Haskell Check if custom data type is even

1
votes

So I have this exercise with the following data type 

data Nat = Zero | Succ Nat deriving (Eq,Ord,Show,Read)

This can be used to represent a natural number, for example 2 = Succ (Succ Zero). I implemented a function that checks if the number is even.

even :: Nat -> Bool
even x = count x `mod` 2 == 0

count :: Nat -> Int
count Zero = 0
count (Succ x) = 1 + count x

It works fine for Zero, but whenever I try for something different, such as count Succ Zero or count Succ (Succ Zero)

*Main> even Succ Zero

<interactive>:6:1: error:
    * Couldn't match expected type `Nat -> t' with actual type `Bool'
    * The function `evenN' is applied to two arguments,
      but its type `Nat -> Bool' has only one
      In the expression: evenN Succ Zero
      In an equation for `it': it = evenN Succ Zero
    * Relevant bindings include it :: t (bound at <interactive>:6:1)

<interactive>:6:7: error:
    * Couldn't match expected type `Nat' with actual type `Nat -> Nat'
    * Probable cause: `Succ' is applied to too few arguments
      In the first argument of `evenN', namely `Succ'
      In the expression: evenN Succ Zero
      In an equation for `it': it = evenN Succ Zero
1
haskelltypes
even (Succ Zero) - Jorge Adriano
There's no need to convert to an Int. Hint: write mutually recursive even and odd functions. - dfeuer
Well if Nat is going to be a data type that you are going to stick with for a whiile then i guess you best write an Enum instance first. - Redu

1 Answers

7
votes

The problem is not the function itself, but you call the function like:

 even Succ  Zero

or more verbose:

(even Succ) Zero

So you here call even with Succ as parameter, Succ is a function of type Nat -> Nat, not a Nat itself. In order to pass Succ Zero to even, you need to use brackets, like:

even (Succ Zero)

That being said, one does not need to first convert the Peano number to an Int in order to check if it is even or not. One can define such function inductively as:

  1. Zero is even;
  2. (Succ Zero) is not even; and
  3. (Succ (Succ x)) is even, if and only if x is even.

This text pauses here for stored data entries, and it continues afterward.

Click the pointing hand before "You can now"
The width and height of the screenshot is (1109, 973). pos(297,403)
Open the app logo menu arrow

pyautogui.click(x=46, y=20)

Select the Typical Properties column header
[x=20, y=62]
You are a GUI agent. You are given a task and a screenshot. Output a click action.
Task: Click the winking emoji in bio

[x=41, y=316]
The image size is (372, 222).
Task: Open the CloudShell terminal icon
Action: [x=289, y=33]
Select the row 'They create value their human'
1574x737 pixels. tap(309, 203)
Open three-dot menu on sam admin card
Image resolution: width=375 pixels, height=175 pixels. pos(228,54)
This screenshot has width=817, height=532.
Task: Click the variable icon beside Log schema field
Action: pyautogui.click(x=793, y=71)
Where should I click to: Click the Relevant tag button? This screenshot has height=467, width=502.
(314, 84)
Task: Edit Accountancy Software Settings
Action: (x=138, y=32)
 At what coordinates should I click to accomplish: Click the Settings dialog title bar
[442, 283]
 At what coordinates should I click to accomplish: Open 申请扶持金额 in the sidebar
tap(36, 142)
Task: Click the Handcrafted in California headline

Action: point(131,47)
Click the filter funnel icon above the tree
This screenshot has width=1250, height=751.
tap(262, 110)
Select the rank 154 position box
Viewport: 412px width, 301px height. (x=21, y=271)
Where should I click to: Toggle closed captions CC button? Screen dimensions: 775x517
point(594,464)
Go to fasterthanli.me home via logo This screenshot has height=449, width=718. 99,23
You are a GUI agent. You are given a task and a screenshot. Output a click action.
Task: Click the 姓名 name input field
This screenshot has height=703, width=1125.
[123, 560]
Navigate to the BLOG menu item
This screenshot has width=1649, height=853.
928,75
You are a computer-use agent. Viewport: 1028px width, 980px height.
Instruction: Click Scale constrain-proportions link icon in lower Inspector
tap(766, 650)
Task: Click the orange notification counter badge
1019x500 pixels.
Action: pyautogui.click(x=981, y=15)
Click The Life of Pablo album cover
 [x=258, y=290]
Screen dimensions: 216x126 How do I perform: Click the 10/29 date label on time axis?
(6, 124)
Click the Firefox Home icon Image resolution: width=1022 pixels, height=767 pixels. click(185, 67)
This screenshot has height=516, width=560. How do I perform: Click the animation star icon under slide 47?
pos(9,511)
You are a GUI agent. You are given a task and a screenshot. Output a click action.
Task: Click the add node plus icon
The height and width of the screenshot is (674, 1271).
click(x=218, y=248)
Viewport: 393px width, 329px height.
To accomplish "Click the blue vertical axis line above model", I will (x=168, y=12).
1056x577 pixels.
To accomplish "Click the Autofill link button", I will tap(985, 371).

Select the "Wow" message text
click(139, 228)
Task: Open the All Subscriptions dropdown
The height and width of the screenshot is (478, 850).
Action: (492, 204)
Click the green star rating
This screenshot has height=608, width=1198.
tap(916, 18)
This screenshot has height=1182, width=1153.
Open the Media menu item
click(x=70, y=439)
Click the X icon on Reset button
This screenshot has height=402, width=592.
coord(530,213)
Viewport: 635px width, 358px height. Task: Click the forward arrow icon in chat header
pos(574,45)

So we can implement this like:

even' :: Nat -> Bool
even' Zero = True
even' (Succ Zero) = False
even' (Succ (Succ x)) = even' x

or we can introducing a "helper" function odd' :: Nat -> Bool, and use mutual recursion:

even' :: Nat -> Bool
even' Zero = True
even' (Succ x) = odd' x

odd' :: Nat -> Bool
odd' Zero = False
odd' (Succ x) = even' x